▶ **Raw data**:
= = =

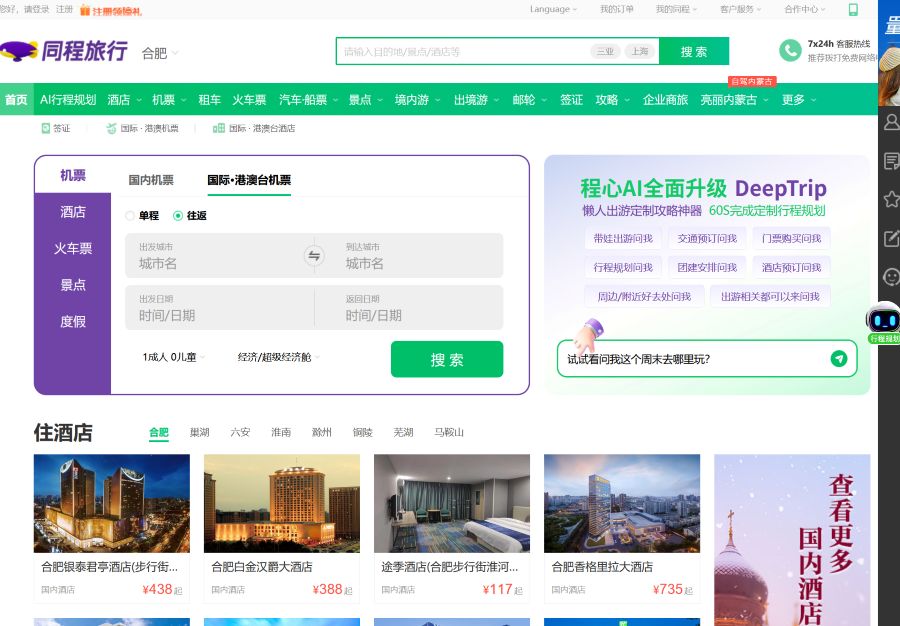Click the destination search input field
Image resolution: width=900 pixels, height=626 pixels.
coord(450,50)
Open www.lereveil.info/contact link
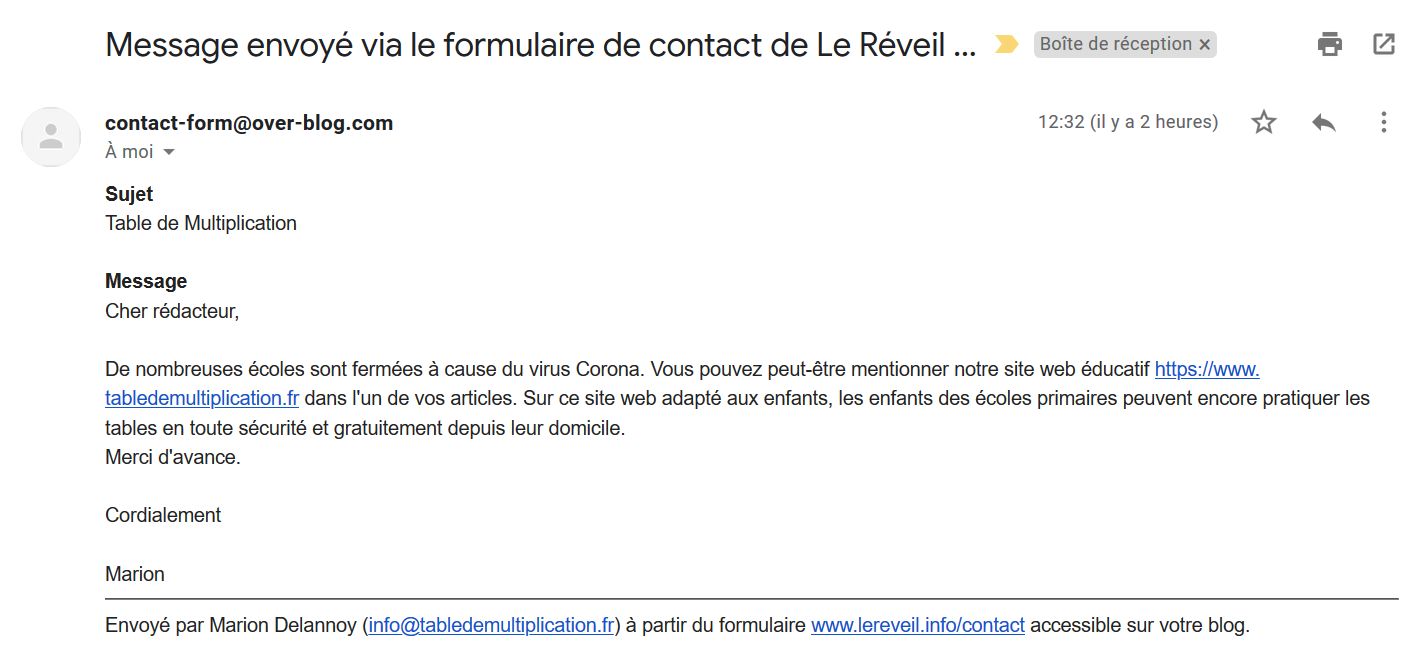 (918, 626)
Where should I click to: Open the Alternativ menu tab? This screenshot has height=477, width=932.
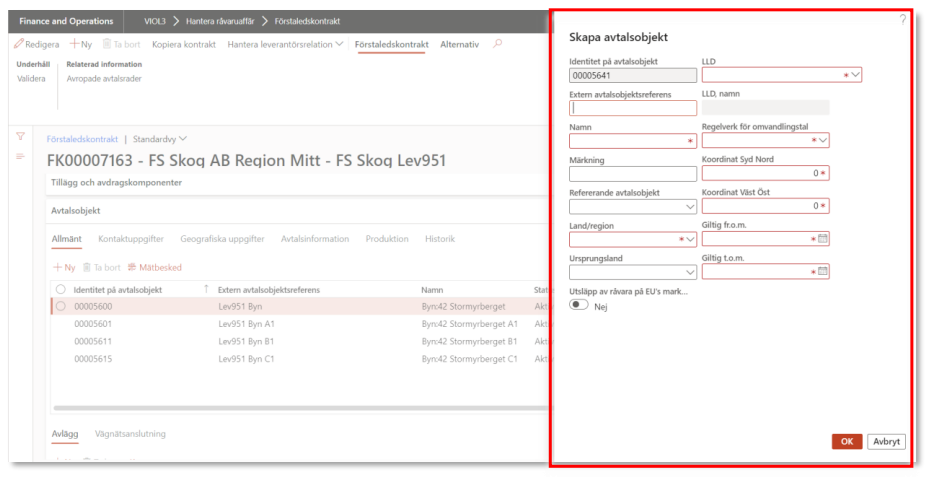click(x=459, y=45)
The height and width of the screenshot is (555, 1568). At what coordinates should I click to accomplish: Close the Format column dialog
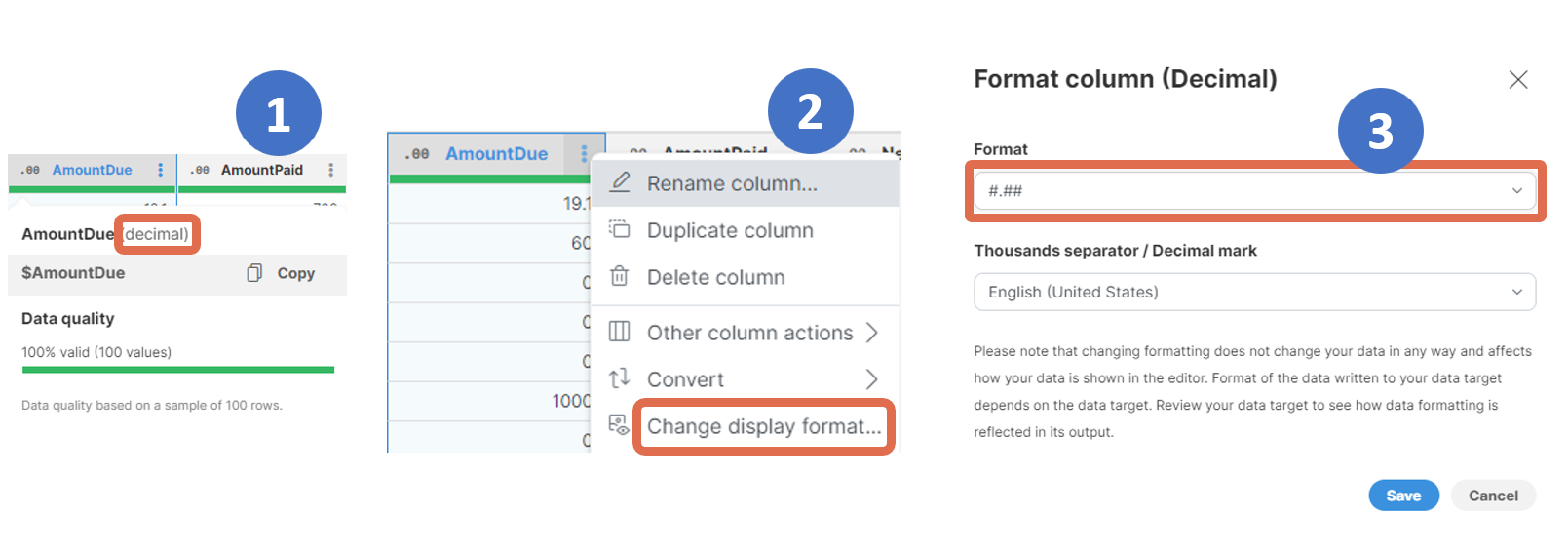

= = =

▶ **Challenge**:
Please format every line of the entries above as a JSON list of strings with one string per line, skipping blank lines and leaving the pictures out.

▶ **Result of this exercise**:
[
  "Click the destination search input field",
  "Image resolution: width=900 pixels, height=626 pixels.",
  "coord(450,50)",
  "Open www.lereveil.info/contact link",
  " (918, 626)",
  "Where should I click to: Open the Alternativ menu tab? This screenshot has height=477, width=932.",
  "click(x=459, y=45)",
  "The height and width of the screenshot is (555, 1568). At what coordinates should I click to accomplish: Close the Format column dialog"
]